By Bryan Fulwider
I don’t consider myself a paragon of virtue or sensitivity. But I have spent a lot of time with hurting people. You can’t tally up 33 years of working as a congregational pastor without encountering an amazing amount of pain.
And you don’t need extraordinary powers of observation to develop a fair idea of how people will respond when they’re hit with life-altering news.
President Donald J. Trump’s July 26 tweet declaring that “the United States Government will not accept or allow … Transgender individuals to serve in any capacity in the U.S. Military” hit me like the kick of a mule. His pronouncement didn’t impact me — well, not directly — but I knew there would be extreme pain for thousands of transgender service personnel.
A transgender person experiences a unique set of hurdles and heartbreaks. Unsought, but part of the terrain in the transgender identity and experience. And though some onlookers have difficulty grasping the reality, transgender folks, being human — like the rest of us — have the same emotions of love, anger, sorrow and bitter disappointment. They shed tears. They bleed and suffer.
Their love of country leads them to risk their lives in its service, and when their commander-in-chief declares each of them to be persona non grata, as far as the military is concerned, it cuts to the core.
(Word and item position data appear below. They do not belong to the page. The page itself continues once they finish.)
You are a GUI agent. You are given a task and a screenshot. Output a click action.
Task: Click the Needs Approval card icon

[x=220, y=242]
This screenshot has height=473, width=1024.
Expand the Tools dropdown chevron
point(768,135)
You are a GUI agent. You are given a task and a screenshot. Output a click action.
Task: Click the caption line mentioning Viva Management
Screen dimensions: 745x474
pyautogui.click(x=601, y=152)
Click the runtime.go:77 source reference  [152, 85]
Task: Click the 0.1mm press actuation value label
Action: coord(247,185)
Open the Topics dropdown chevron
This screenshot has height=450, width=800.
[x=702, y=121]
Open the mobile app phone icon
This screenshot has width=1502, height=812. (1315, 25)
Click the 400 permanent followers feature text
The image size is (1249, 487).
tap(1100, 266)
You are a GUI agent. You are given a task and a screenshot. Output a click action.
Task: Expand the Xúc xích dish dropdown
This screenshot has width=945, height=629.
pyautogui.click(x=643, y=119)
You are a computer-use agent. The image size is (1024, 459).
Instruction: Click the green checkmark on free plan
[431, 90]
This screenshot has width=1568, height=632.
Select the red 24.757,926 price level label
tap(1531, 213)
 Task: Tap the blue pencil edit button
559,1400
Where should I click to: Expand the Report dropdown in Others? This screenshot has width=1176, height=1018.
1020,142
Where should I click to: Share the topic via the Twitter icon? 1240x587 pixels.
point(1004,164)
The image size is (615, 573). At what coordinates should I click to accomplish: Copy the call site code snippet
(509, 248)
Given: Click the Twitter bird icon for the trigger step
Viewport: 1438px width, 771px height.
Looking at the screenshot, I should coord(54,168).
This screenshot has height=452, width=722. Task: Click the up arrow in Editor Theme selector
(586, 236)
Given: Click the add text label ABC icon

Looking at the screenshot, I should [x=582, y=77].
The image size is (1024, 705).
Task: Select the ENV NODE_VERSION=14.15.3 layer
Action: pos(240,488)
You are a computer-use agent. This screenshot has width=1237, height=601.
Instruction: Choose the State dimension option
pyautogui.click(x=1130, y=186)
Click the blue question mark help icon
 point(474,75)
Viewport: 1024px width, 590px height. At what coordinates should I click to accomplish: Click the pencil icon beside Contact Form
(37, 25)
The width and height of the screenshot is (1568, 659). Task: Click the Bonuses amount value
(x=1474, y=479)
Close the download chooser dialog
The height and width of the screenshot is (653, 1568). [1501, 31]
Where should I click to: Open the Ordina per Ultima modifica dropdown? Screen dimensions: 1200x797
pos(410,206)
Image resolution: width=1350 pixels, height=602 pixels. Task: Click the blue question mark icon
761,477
Indescribable pain. Additionally, there’s panic over how they’ll survive when their relatively meager paychecks cease.
Will their exit from the military be declared honorable? Will they be entitled to veterans benefits? Will they get any credit for the time they agreed to serve their nation but won’t be allowed to serve? Will they have to surrender awards they’ve received because of meritorious service?
So many questions. So much pain. So impersonal. “Fired by tweet!” Disrespectful and cruel.
On reflection, Trump’s actions do greatly affect me and every citizen of the United States. His actions, more than those of any other, determine how people around the world will view our nation. “All men are created equal … endowed by their Creator with certain unalienable rights … among these are Life, Liberty and the Pursuit of Happiness.”
The U.S. president should be the greatest promoter and protector of our unique brand, which is, after all, what makes America truly great. When the president or any other leader fails in that mission, we the governed must withhold our consent. We must make our displeasure known.
Some will argue that Trump’s tweet was merely a trial balloon. But that makes it no less reprehensible. No Americans deserve to be subjected to such emotional cruelty — particularly by the commander-in-chief for whom they would honorably and willingly lay down their life.
The Rev. Bryan Fulwider is one of The Three Wise Guys on the radio program Friends Talking Faith and chair of of the Executive Committee of the Interfaith Council of Central Florida.